最近では「SUV」という言葉の範囲がさらに広がっている
いまでもSUVとクロスオーバーSUVを区別している人も存在しているでしょうが、自動車業界全体としては変わってきています。いわゆるクロカン4WD的モデルも、乗用車ベースでスタイルはそれっぽいけれどFWDのモデルも、総じてSUVと呼んでいるのが現在のトレンドです。
その背景には、いくつかの要素があるでしょう。
たとえば本格クロカン4WDにおいてレンジローバーなどはモノコックボディを採用しています。もはやボディ構造でクロスオーバーなのか、そうでないのかを区別することは難しくなっています。
乗用ベースのモノコックボディをもつモデルは走破性について、もともとSUVと呼ばれていたような4WD車に劣るというのが定説でしたが、それも覆されてきています。たとえば、スバル・フォレスターなどの走破性が高いことは北米でも評価されていますが、構造的にはモノコックボディの乗用車向けプラットフォームといえます。
また、ランドクルーザーはラダーフレームを守っていますが、乗り味的にはクロカン的にハードなものではなく、高級車然とした仕上がりになっていると評価されています。
つまり、クロカン4WDとSUV、そしてクロスオーバーSUVと細かく分類されてきた時代を経て、どのカテゴリーのモデルも走行性能や快適性は変わらないレベルになってきたといえます。そうして各モデルが進化を遂げてきたなかで、構造に由来する機能差がクロスオーバーしてきたこともあり、あえて細かくわける必要もなくなりました。

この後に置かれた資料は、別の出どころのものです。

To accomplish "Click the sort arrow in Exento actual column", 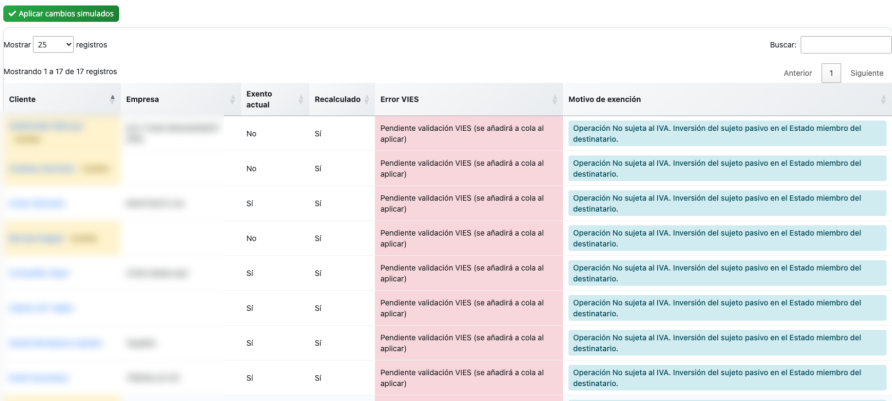I will 300,99.

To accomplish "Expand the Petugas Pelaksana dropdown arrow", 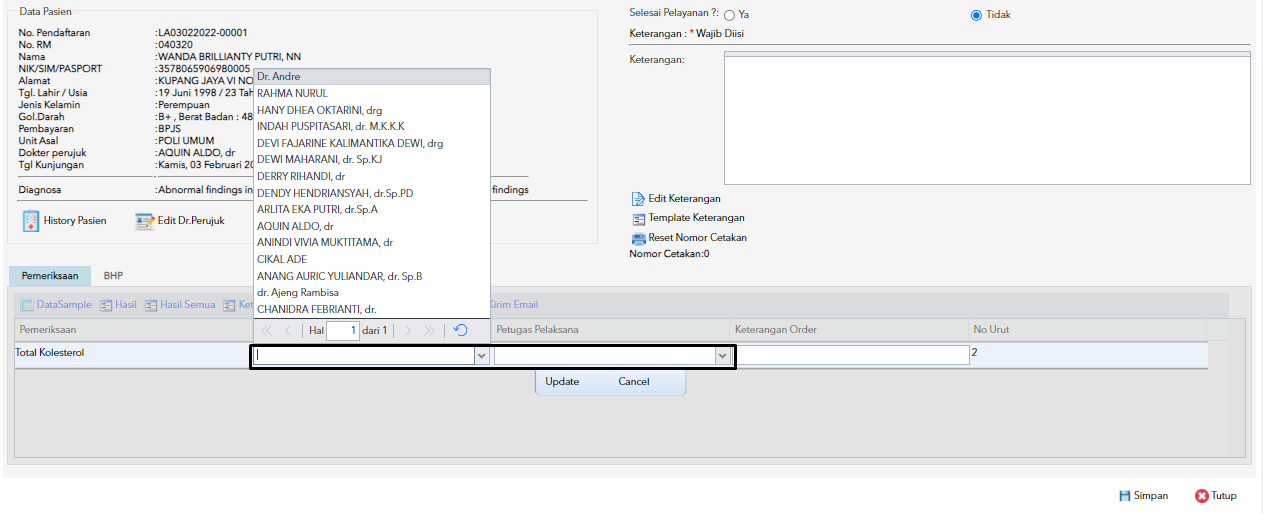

結果として、最近ではオフロード走行を意識したロードクリアランスをもつモデル全般を「SUV」と称することになったといえるでしょう。語源に含まれるスポーツ要素を感じさせないようなラグジュアリー系モデルもSUVにカテゴライズされていますが、こうした経緯で統合されるようになったと知れば、そのあたりの疑問や違和感も解決するのではないでしょうか。